Mojtaba Khamenei, the newly installed Supreme Leader of Iran, has declared that the Strait of Hormuz will “remain closed,” effectively throttling a primary artery of global energy trade.
In his first public address since succeeding his father—who was killed during the opening salvos of the war between Iran, Israel, and the United States—the younger Khamenei signalled a hardline continuation of the conflict.

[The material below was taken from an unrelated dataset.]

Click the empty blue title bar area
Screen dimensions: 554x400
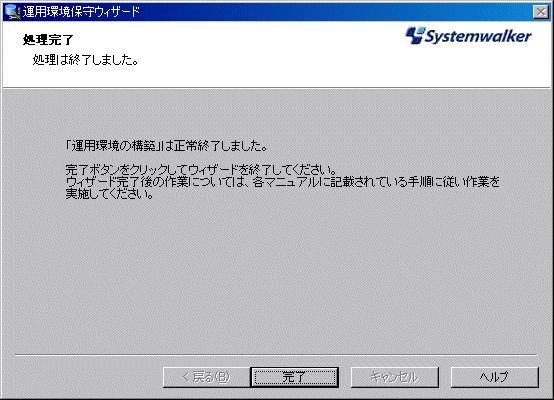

In official statements circulated via state-run media on Thursday, Mojtaba Khamenei warned that Tehran would maintain its offensive against United States military bases and regional allies. He swore a solemn oath to “avenge the blood of Iranians” shed in the recent escalations.
Escalation in the Gulf
The defiance from Tehran comes as the maritime conflict reaches a fever pitch. Two tankers were reported ablaze in Iraqi waters overnight, the latest victims in a series of Iranian strikes that have crippled Middle East energy supplies. These attacks directly challenge US President Donald Trump’s recent assertions that the United States had already secured a military victory in the region.
Footage obtained by foreign correspondents, reportedly filmed from the shores of Basra, showed thick plumes of black smoke rising from vessels on the horizon. Iraqi authorities confirmed the ships were intercepted by Iranian fast-attack boats laden with explosives. At least one crew member has been confirmed dead.
Global Markets in Turmoil
The economic fallout was instantaneous. Approximately 20 per cent of the world’s total oil and global Liquefied Natural Gas (LNG) supplies transit through the narrow chokepoint. Following news of the fresh attacks, Brent crude surged past the $100-a-barrel mark, as traders braced for a prolonged disruption to global supply chains.
The persistent instability has forced the hand of the world’s largest shipping conglomerates. Giants including MSC, Hapag-Lloyd, and Maersk have officially suspended all bookings to and from major Gulf ports. The suspension covers critical hubs in Saudi Arabia, the UAE, Kuwait, Iraq, and Qatar.
The Impact on Nigeria
For Nigeria, the crisis is hitting home with devastating precision. With major shipping lines imposing extraordinary war-risk surcharges and halting operations in the Gulf, Nigerian exporters are being forced into a corner.
Businesses are now facing a choice between using significantly more expensive, time-consuming alternative routes or forfeiting their shipments entirely. For a nation reliant on foreign exchange, the effective closure of the Gulf threatens to drain crucial revenue at a time of global economic fragility.